- **Task to complete**
All pictures must be left out as you transcribe the lines from the first line of the data to the line containing "Task: Open Bangkok, Thailand location link", both included.

◆ ◆ ◆ ◆ ◆

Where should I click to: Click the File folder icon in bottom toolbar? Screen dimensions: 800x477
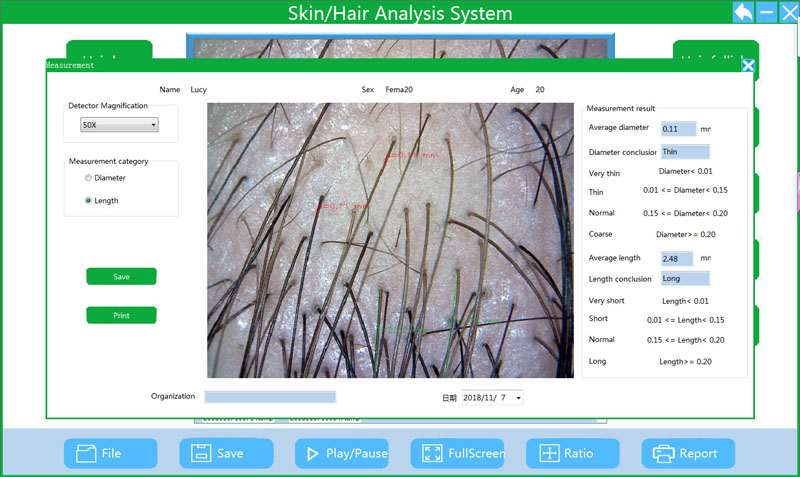click(84, 453)
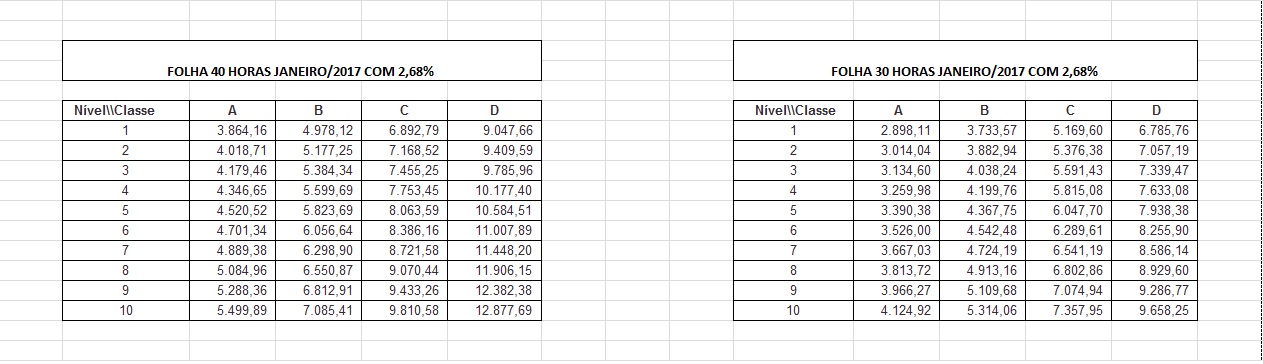Click cell with value 6.785,76
This screenshot has height=364, width=1263.
[1156, 130]
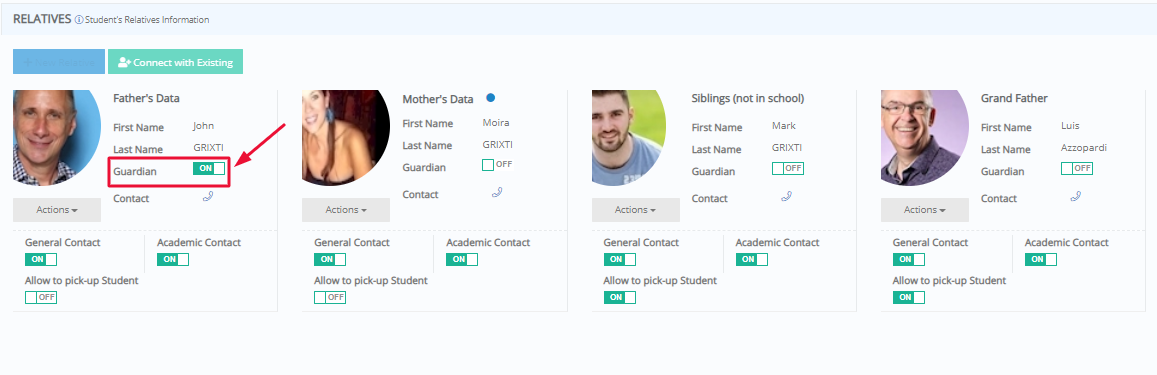Screen dimensions: 1157x375
Task: Toggle Guardian switch for grandfather Luis
Action: point(1077,168)
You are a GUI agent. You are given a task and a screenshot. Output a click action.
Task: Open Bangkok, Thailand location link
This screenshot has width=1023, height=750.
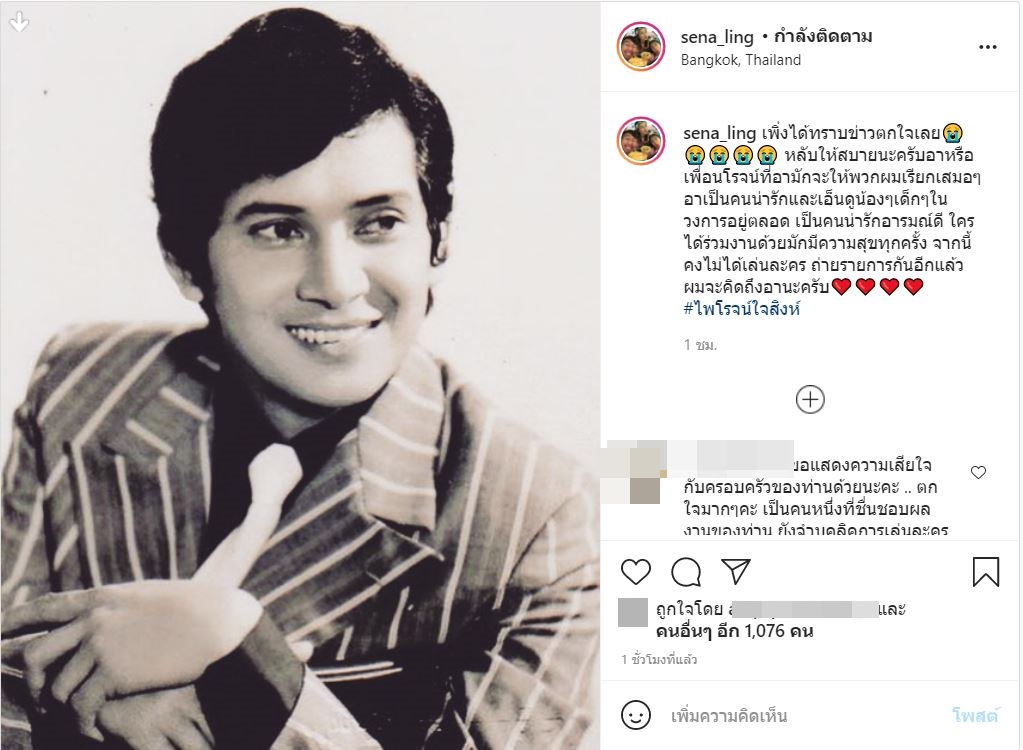pyautogui.click(x=741, y=60)
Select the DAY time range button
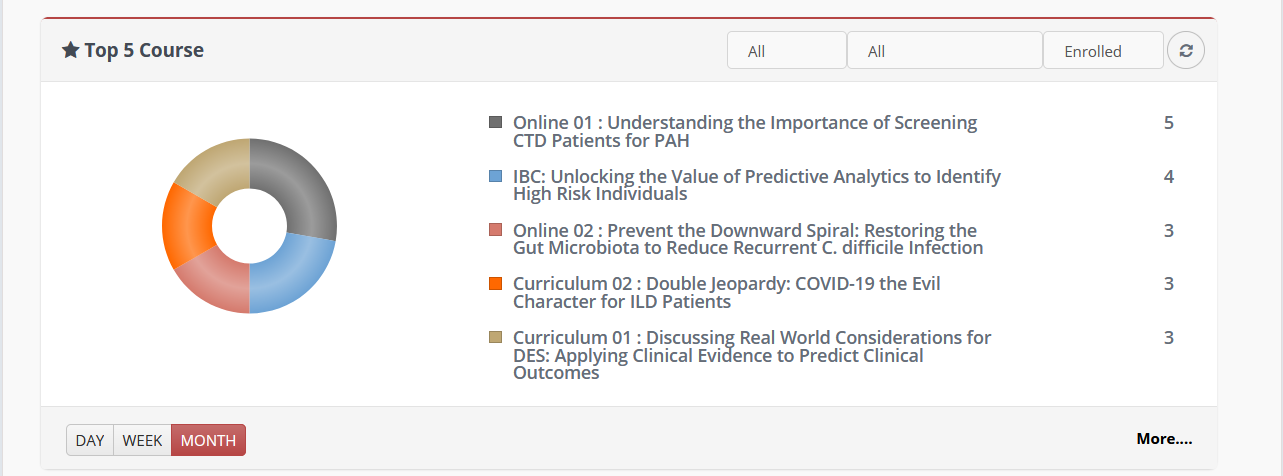The height and width of the screenshot is (476, 1283). point(90,440)
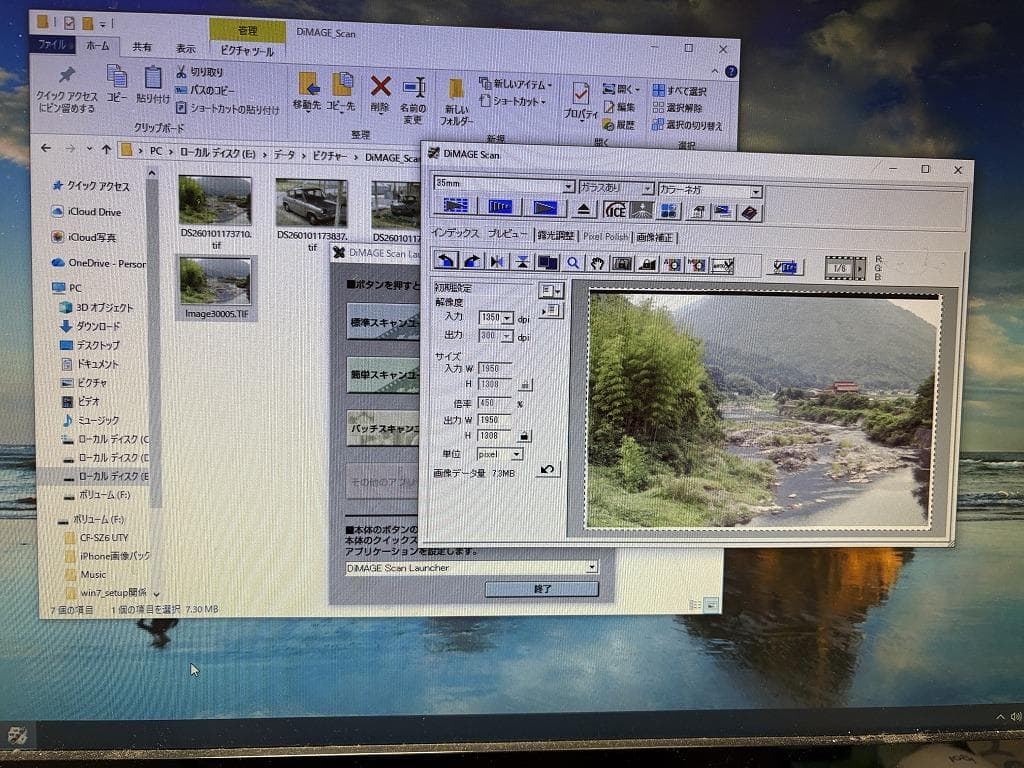The width and height of the screenshot is (1024, 768).
Task: Toggle the input size lock icon
Action: click(525, 384)
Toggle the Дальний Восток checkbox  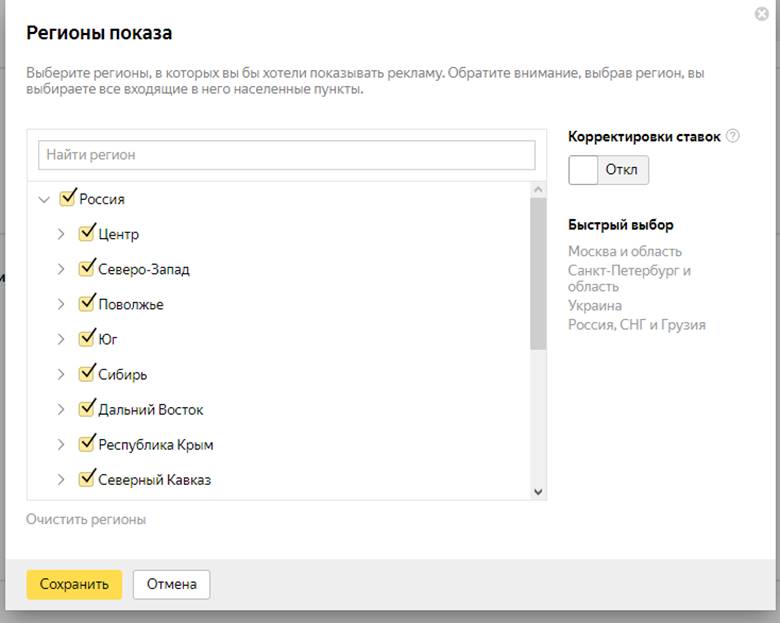87,408
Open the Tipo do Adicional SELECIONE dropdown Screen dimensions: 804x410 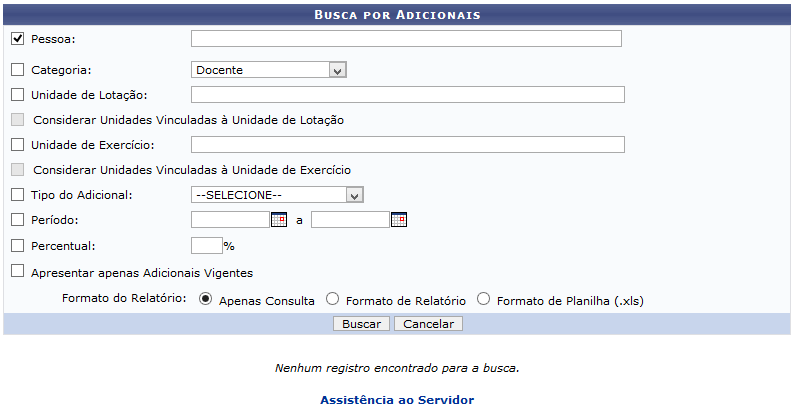277,195
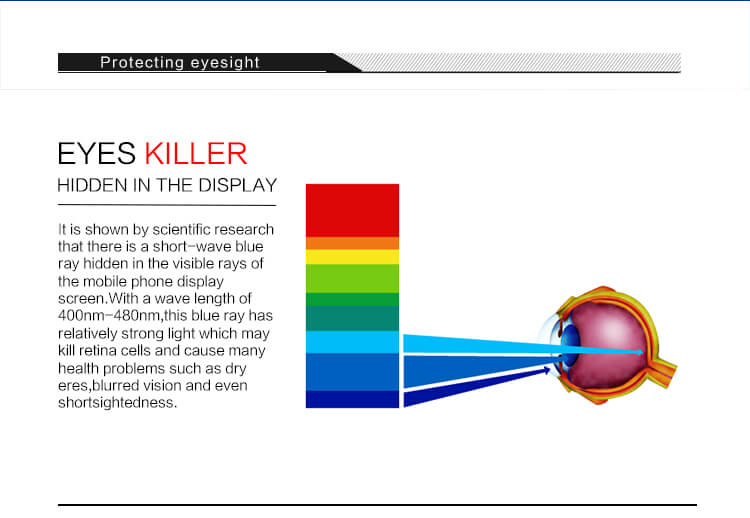Click the word "shortsightedness" ending the paragraph
The height and width of the screenshot is (518, 750).
pos(117,403)
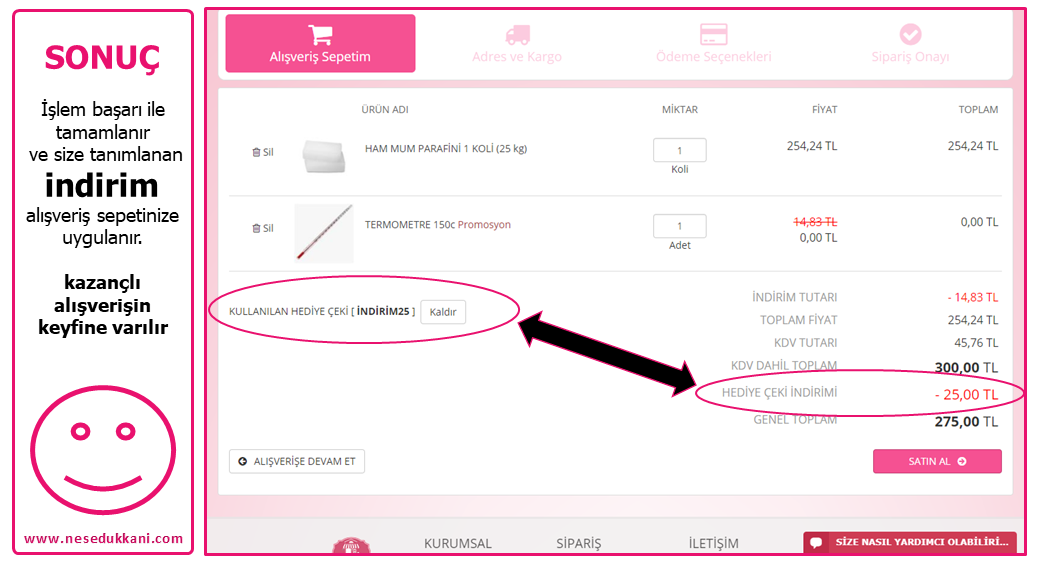Click the quantity field for Termometre 150c
The image size is (1039, 566).
(679, 226)
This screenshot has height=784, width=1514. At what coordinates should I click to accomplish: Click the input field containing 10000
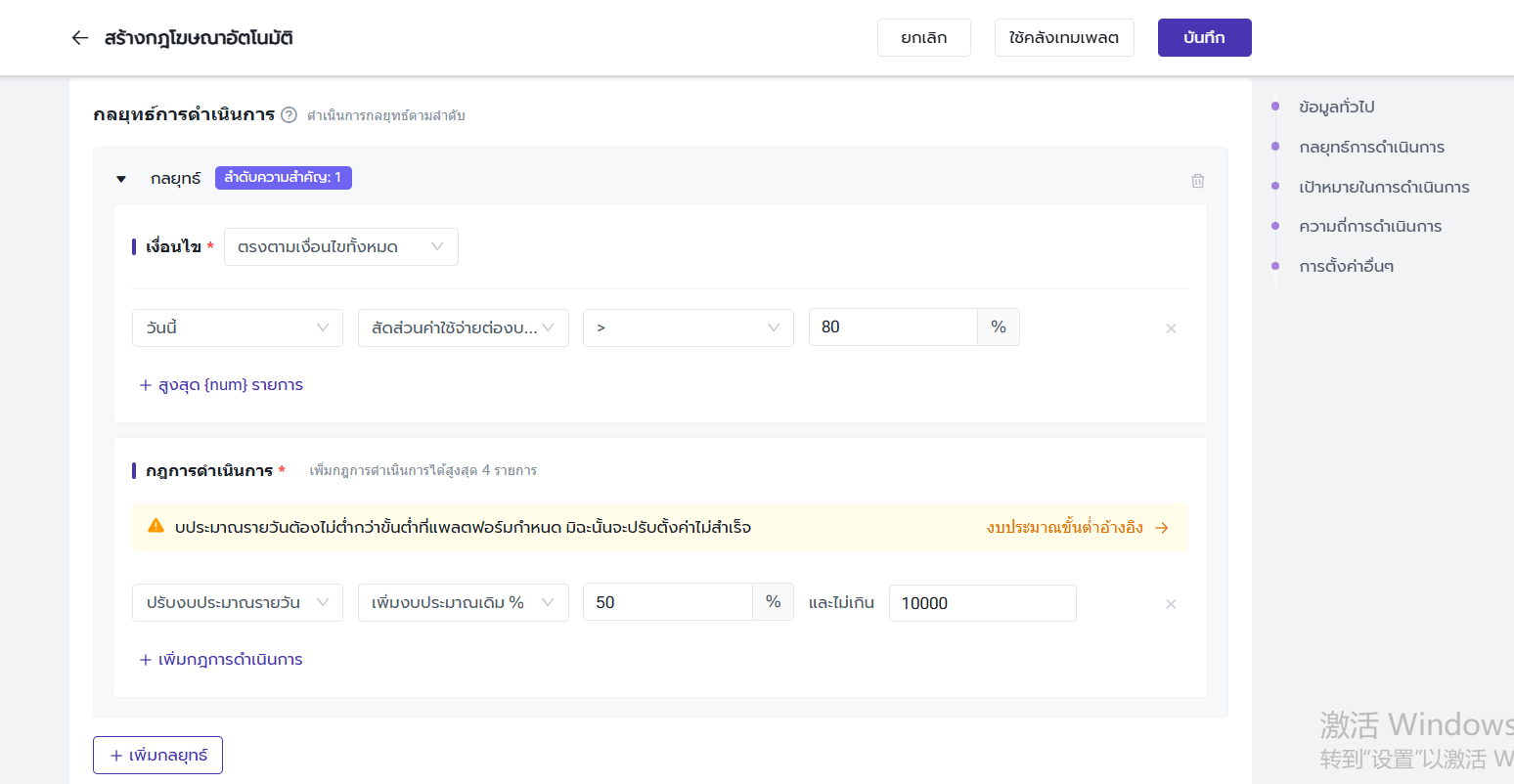[x=981, y=603]
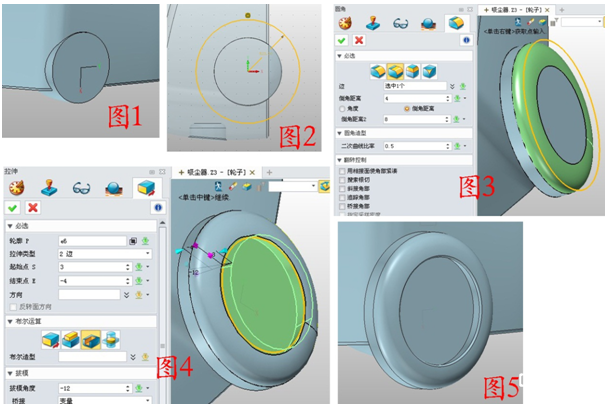The image size is (608, 408).
Task: Open the stamp icon tab in the 拉伸 panel
Action: pyautogui.click(x=47, y=187)
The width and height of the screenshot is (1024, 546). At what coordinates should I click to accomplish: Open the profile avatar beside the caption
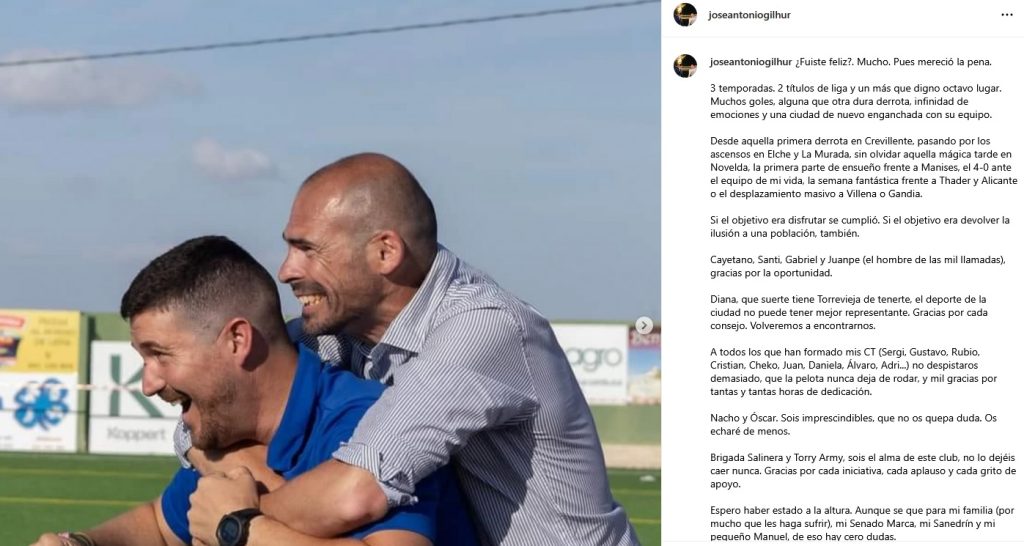[x=685, y=66]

◆ ◆ ◆ ◆ ◆

- **Exercise result**
Where should I click to: Click the File folder icon in bottom toolbar? Screen dimensions: 800x477
click(84, 453)
Click cell with value 6.785,76
This screenshot has height=364, width=1263.
[1156, 130]
Screen dimensions: 1157x375
Task: Toggle Guardian switch for grandfather Luis
Action: point(1077,168)
You are a GUI agent. You are given a task and a screenshot. Output a click action.
Task: Open Bangkok, Thailand location link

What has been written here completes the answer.